Si ahora mismo me enseñaran una foto de media selección española mezclada con pretendientes de La isla de las tentaciones, no sabría decir quién juega al fútbol y quién está ahí “para vivir la experiencia”. Sin embargo, por algún misterioso designio, soy capaz de deletrear de memoria Erling Braut Haaland. No porque haya visto muchos partidos del delantero noruego, sino porque llevo semanas topándome con cosas que jamás hizo.
Hay un Haaland que juega al fútbol y otro al que internet ha entronizado como personaje. El segundo habla mandarín, protagoniza vídeos absurdos y parece llevar una vida bastante más entretenida que el primero. Pero, de entre todo su catálogo de hazañas apócrifas, hay una que se lleva la palma.
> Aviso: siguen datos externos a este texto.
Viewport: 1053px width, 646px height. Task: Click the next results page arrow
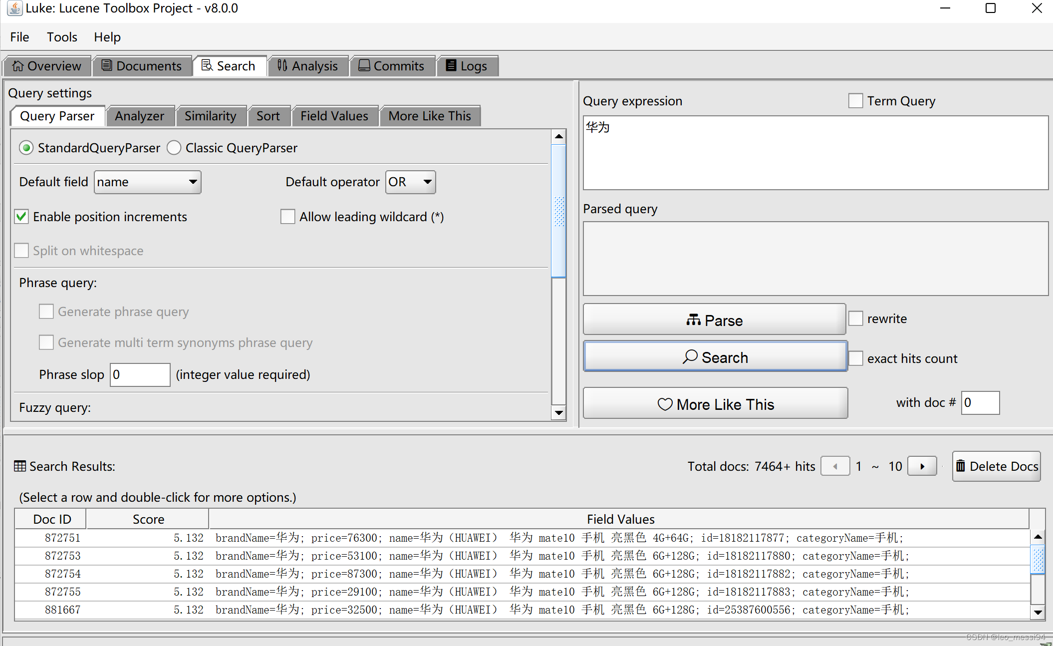coord(922,466)
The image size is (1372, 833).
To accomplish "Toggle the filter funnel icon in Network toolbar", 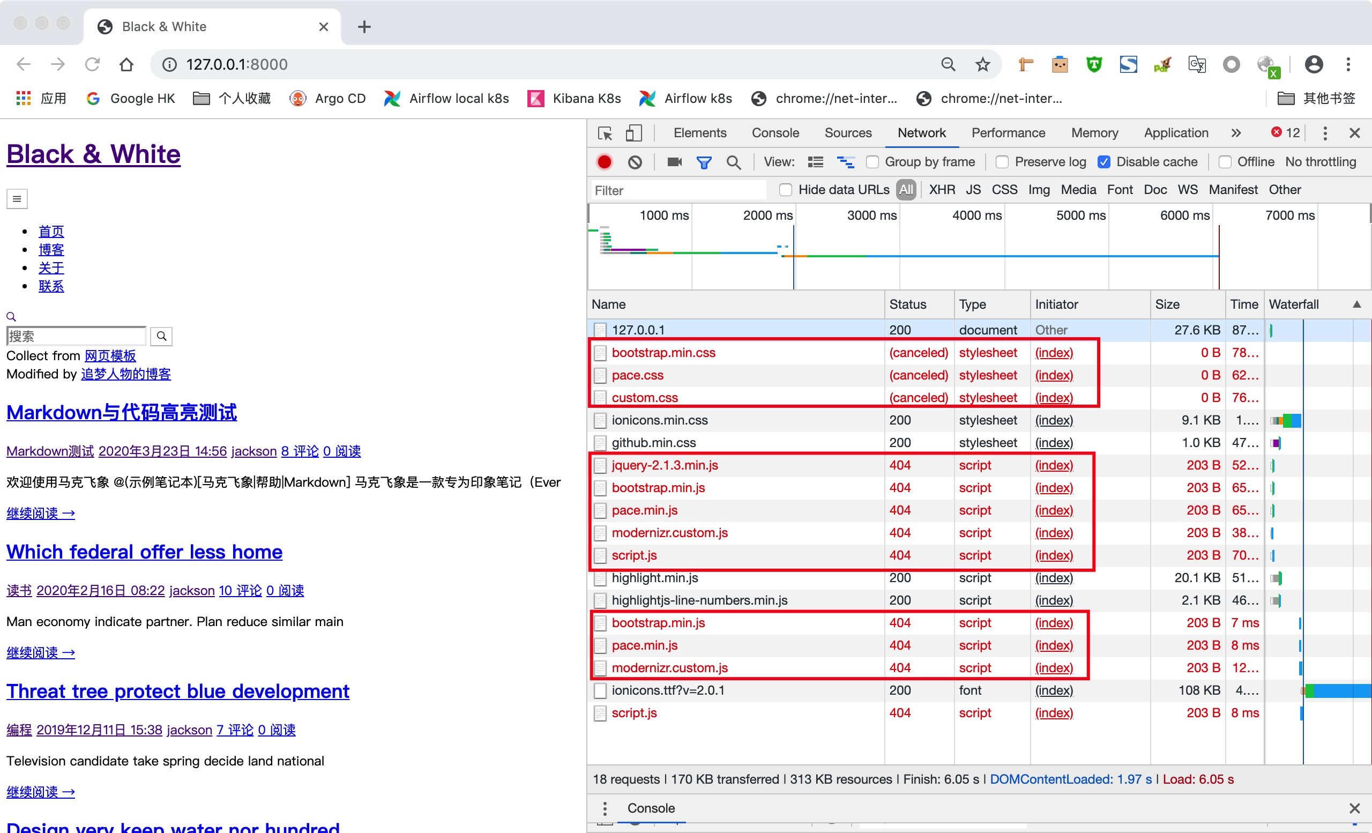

Dentro de unos años, alguien va a recordar algo que no pasó. Lo contará con todo lujo de detalles, como si hubiera estado allí. Que el jugador estaba sentado en un restaurante, que levantó la vista, que pegó un bote al verse reflejado en el espejo y que resultaba entrañable contemplar a semejante bestia parda asustarse como un caloyito.
I'm seriously going to die laughing at Haaland. pic.twitter.com/1Wfcbz2qza— Crazy Moments (@Crazymoments01) June 29, 2026
Este vídeo acumula decenas de millones de reproducciones. El original mostraba a un humorista chino al que alguien decidió cambiarle la cara por la del noruego mediante inteligencia artificial. Cuando los verificadores demostraron que era falso, a internet ya le daba igual.